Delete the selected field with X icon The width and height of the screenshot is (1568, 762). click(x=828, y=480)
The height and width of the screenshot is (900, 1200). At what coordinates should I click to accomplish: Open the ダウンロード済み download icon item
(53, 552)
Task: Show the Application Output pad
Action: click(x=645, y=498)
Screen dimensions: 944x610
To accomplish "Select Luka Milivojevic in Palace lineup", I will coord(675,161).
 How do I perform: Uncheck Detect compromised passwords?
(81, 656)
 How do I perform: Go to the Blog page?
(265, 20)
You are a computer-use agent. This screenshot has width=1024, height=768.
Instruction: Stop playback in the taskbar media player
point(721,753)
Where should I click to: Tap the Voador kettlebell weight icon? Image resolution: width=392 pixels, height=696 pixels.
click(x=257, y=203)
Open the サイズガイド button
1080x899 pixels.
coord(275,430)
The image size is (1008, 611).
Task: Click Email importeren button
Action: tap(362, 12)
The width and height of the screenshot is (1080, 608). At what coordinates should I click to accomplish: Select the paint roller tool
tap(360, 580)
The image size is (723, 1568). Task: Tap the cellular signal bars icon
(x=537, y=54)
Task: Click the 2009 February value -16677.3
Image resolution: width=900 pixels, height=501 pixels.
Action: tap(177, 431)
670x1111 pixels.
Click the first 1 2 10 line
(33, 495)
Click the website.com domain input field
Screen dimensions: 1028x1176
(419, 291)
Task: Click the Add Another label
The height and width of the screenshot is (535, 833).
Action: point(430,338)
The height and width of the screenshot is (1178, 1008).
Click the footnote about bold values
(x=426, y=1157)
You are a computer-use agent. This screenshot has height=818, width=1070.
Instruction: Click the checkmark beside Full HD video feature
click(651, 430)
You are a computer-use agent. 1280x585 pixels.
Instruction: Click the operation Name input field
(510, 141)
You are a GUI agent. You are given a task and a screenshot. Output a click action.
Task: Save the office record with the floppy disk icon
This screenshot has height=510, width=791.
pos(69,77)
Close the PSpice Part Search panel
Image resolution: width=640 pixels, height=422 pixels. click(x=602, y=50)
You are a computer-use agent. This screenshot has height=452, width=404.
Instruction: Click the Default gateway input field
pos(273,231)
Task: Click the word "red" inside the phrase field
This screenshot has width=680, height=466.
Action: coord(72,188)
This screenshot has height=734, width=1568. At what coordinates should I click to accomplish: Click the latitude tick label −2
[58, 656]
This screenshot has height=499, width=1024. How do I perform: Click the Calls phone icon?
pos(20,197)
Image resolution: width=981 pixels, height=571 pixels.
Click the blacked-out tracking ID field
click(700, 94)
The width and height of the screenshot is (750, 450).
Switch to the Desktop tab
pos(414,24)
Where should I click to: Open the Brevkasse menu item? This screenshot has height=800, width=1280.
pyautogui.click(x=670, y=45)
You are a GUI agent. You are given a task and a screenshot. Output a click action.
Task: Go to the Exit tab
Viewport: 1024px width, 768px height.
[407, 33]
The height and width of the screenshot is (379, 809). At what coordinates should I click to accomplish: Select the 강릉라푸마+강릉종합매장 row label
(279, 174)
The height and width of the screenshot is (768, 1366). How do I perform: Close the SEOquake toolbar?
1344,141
******************************
Give back the line containing "Switch to the Desktop tab" and all the lines after it through the end of the records, unchanged.

Switch to the Desktop tab
pos(414,24)
Where should I click to: Open the Brevkasse menu item? This screenshot has height=800, width=1280.
pyautogui.click(x=670, y=45)
You are a GUI agent. You are given a task and a screenshot. Output a click action.
Task: Go to the Exit tab
Viewport: 1024px width, 768px height.
[407, 33]
The height and width of the screenshot is (379, 809). At what coordinates should I click to accomplish: Select the 강릉라푸마+강릉종합매장 row label
(279, 174)
The height and width of the screenshot is (768, 1366). How do I perform: Close the SEOquake toolbar?
1344,141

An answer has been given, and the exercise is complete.